◆ **PROBLEM STATEMENT**: Shift every coordinate in the answers of the listing below by -61, and write out all of its lines again, requests included. Leave the pictures out.

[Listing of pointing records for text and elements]
»»

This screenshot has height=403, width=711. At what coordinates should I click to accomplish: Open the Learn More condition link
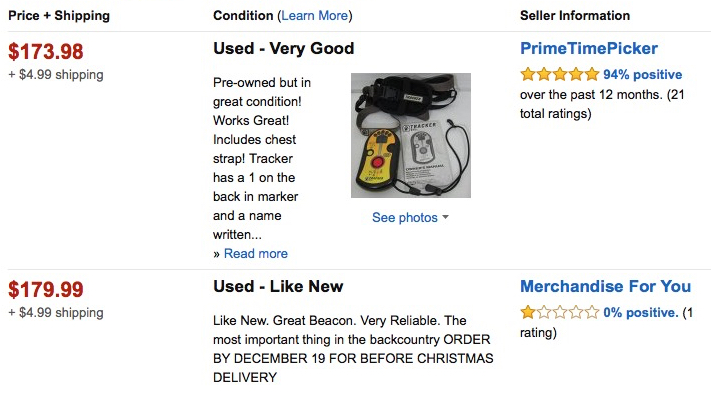click(x=315, y=15)
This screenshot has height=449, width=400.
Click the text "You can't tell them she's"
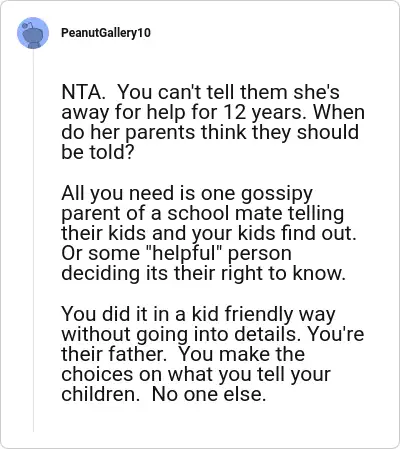[x=229, y=92]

««

◆ **EXERCISE RESULT**:
This screenshot has height=403, width=711. At what coordinates should I click to accomplish: Open the Learn More condition link
click(x=254, y=-46)
This screenshot has height=449, width=400.
Click the text "You can't tell them she's"
[x=168, y=31]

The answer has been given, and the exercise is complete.